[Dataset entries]
▬▬▬▬▬▬

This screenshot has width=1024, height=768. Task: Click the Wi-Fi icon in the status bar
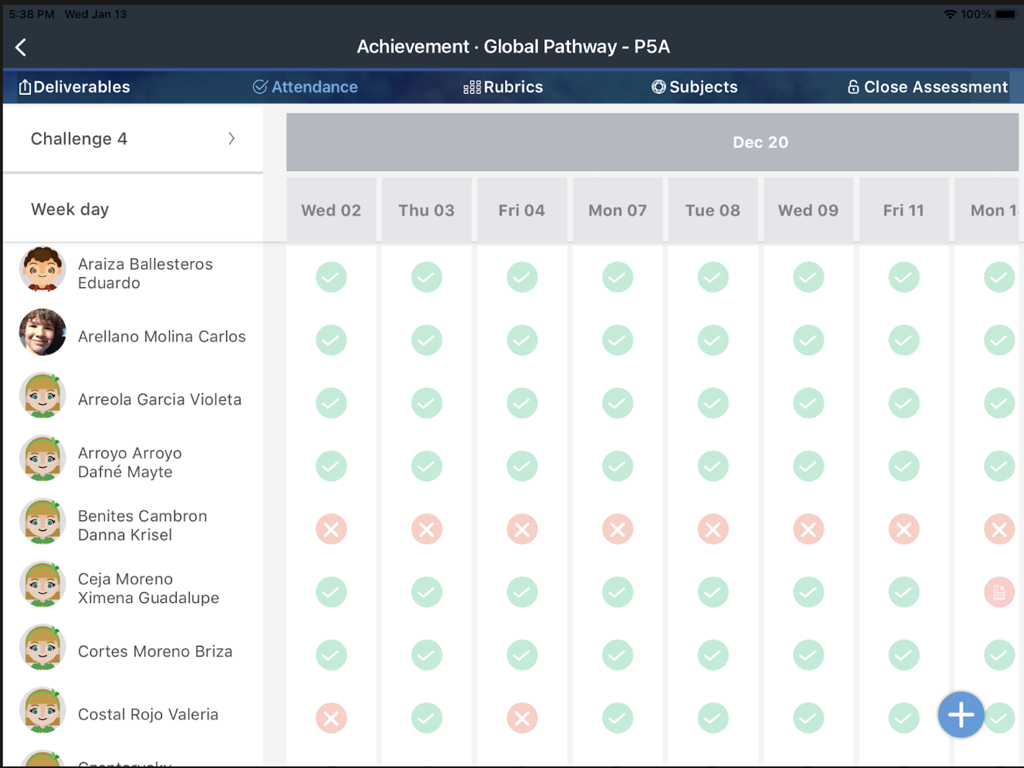pos(953,14)
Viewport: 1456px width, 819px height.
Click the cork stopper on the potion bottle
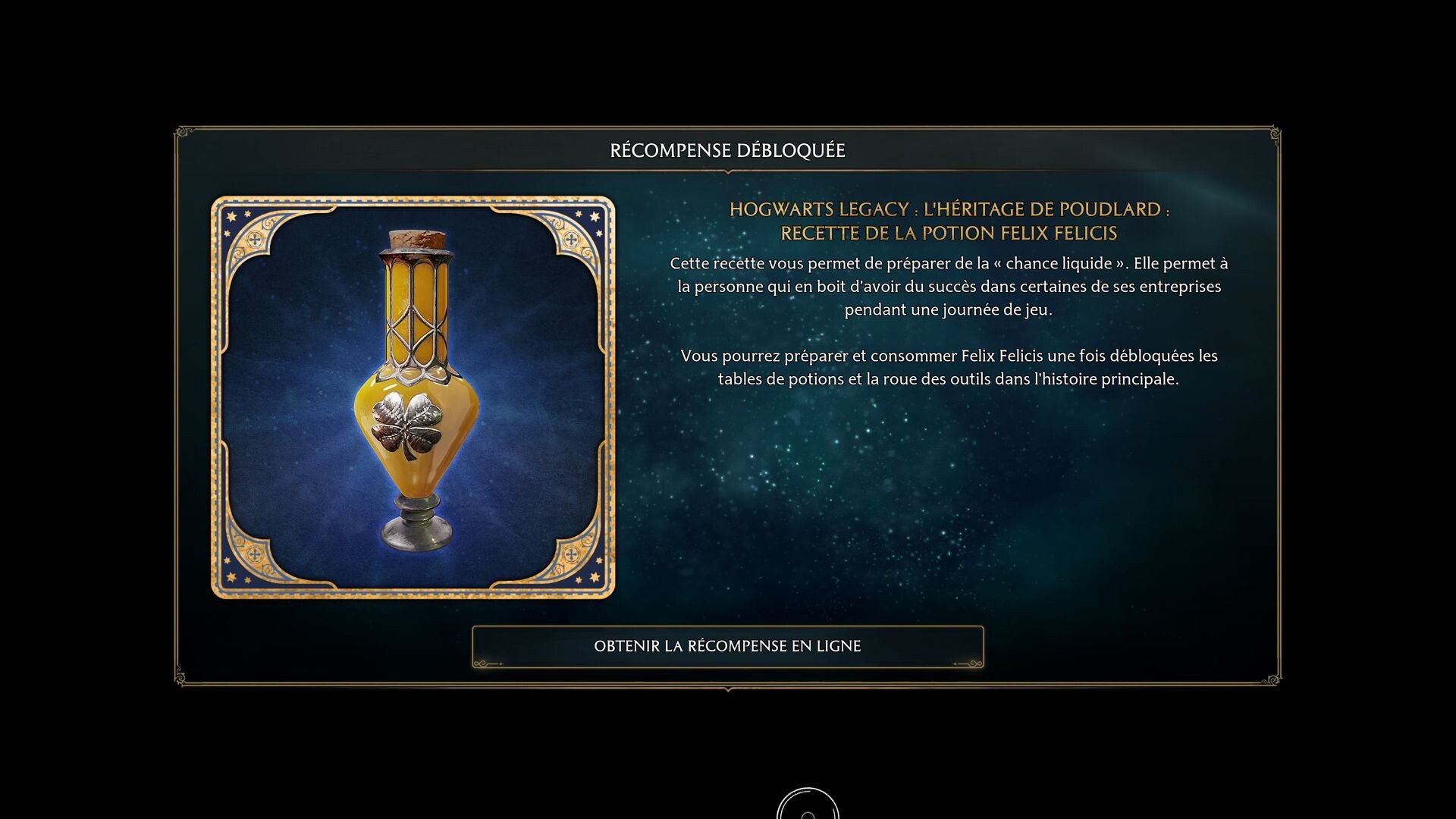[x=417, y=240]
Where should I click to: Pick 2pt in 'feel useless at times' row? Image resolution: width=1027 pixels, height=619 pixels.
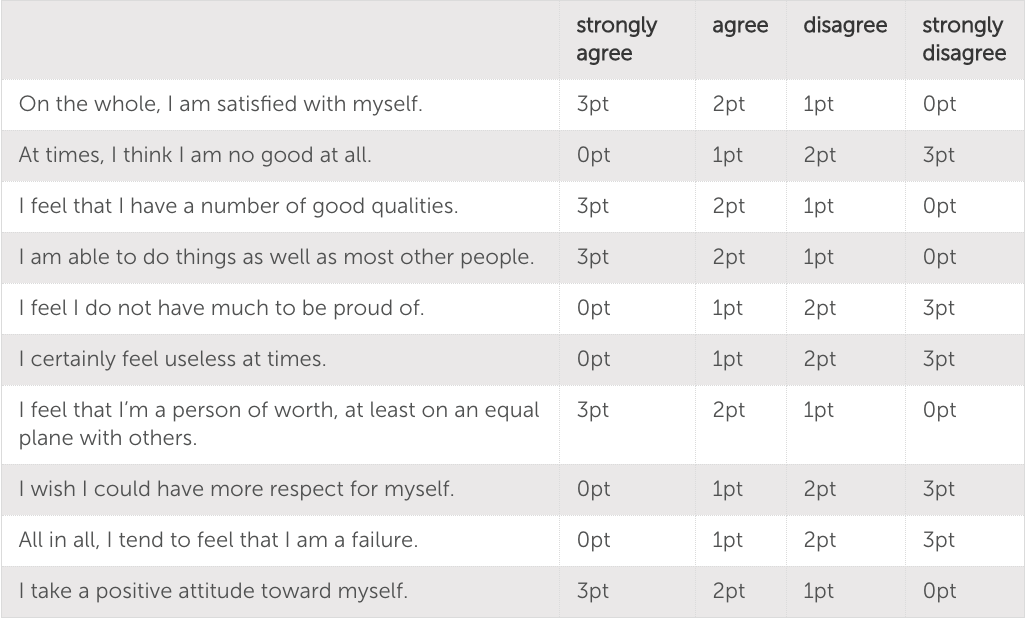(819, 360)
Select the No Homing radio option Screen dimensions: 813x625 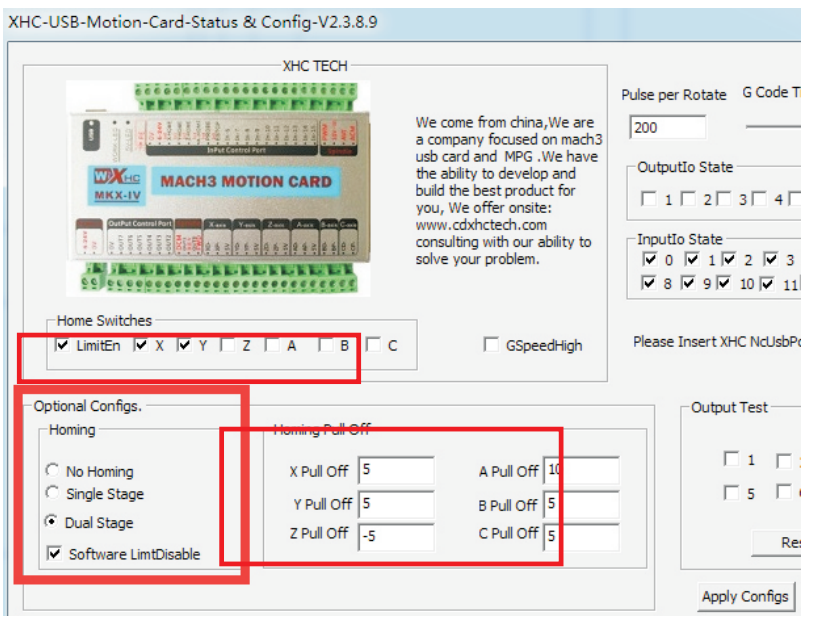tap(52, 470)
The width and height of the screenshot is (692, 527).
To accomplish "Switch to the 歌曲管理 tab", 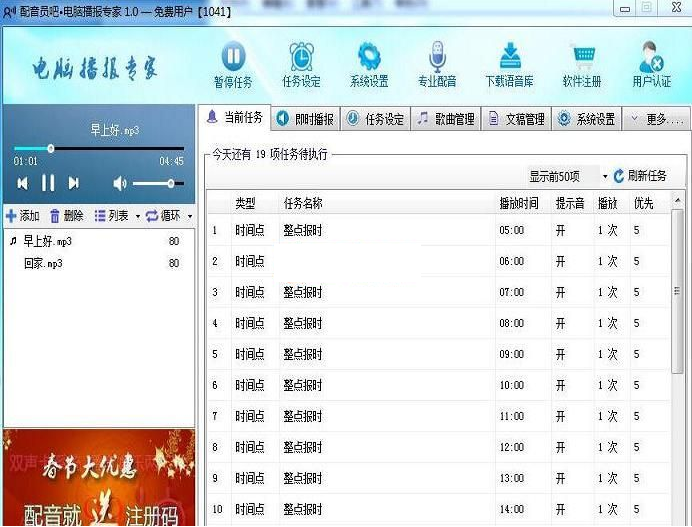I will coord(446,119).
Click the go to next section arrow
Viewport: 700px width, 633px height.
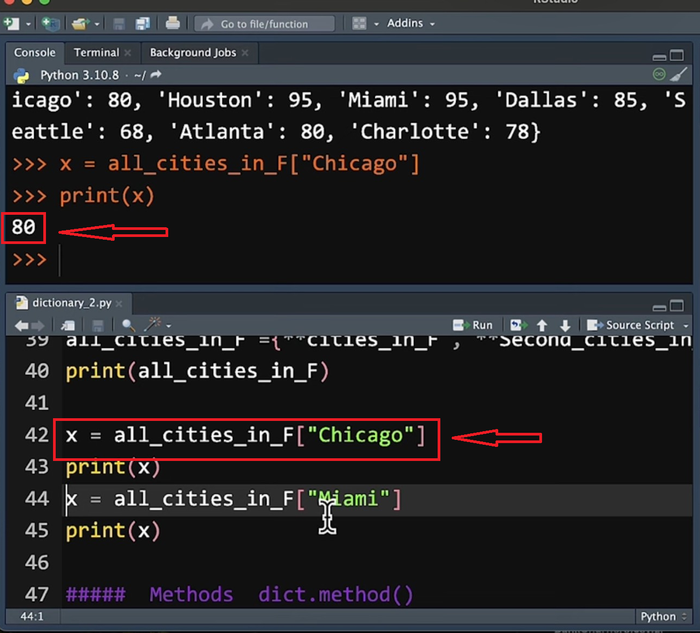point(565,325)
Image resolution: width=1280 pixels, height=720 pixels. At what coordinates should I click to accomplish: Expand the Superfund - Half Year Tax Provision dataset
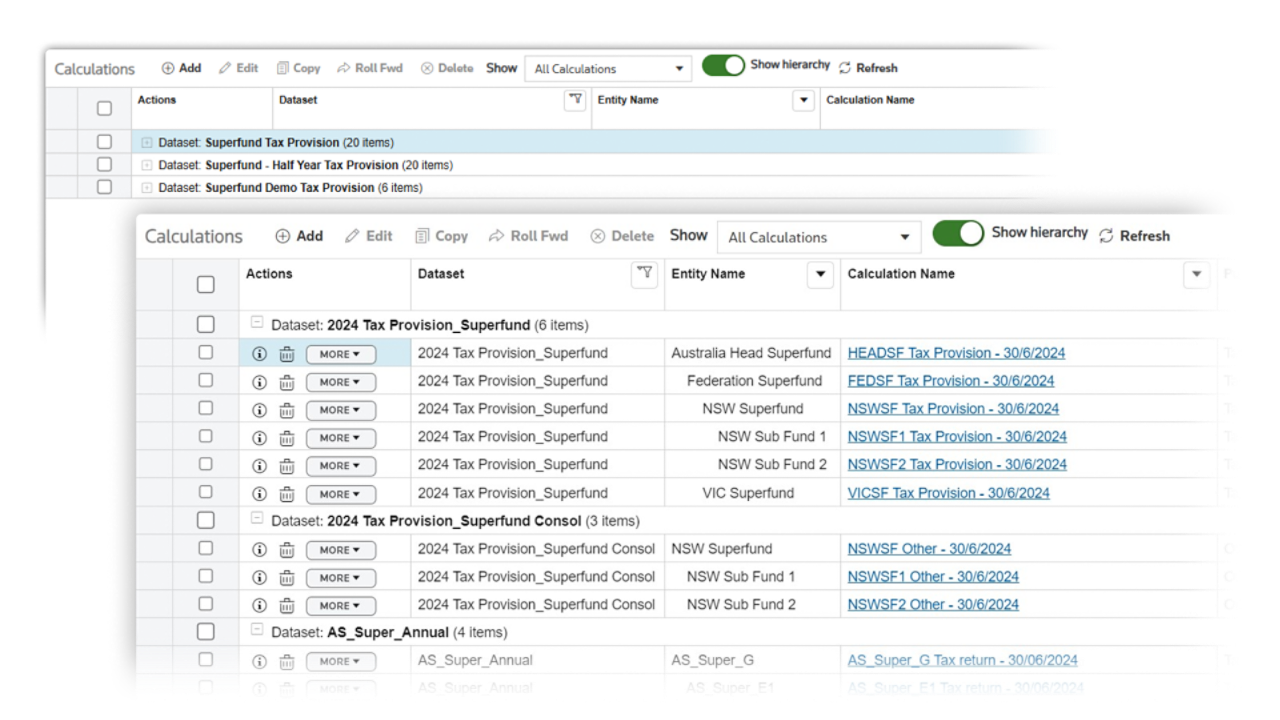coord(147,165)
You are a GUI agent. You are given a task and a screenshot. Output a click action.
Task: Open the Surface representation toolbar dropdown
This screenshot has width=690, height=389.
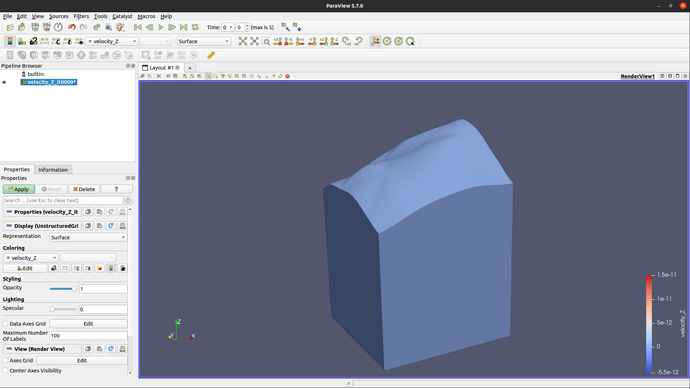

▬▬▬▬▬▬

* [WHAT THE TASK ASKS] Above, find the line holding "Viewport: 700px width, 633px height." and the line holding "You are a GUI". Print exactly those two lines and every line between them, but no pictures.

* [SOLUTION]
Viewport: 700px width, 633px height.
point(565,325)
Image resolution: width=1280 pixels, height=720 pixels. At what coordinates should I click to accomplish: Expand the Superfund - Half Year Tax Provision dataset
coord(147,165)
You are a GUI agent. You are given a task and a screenshot. Output a click action.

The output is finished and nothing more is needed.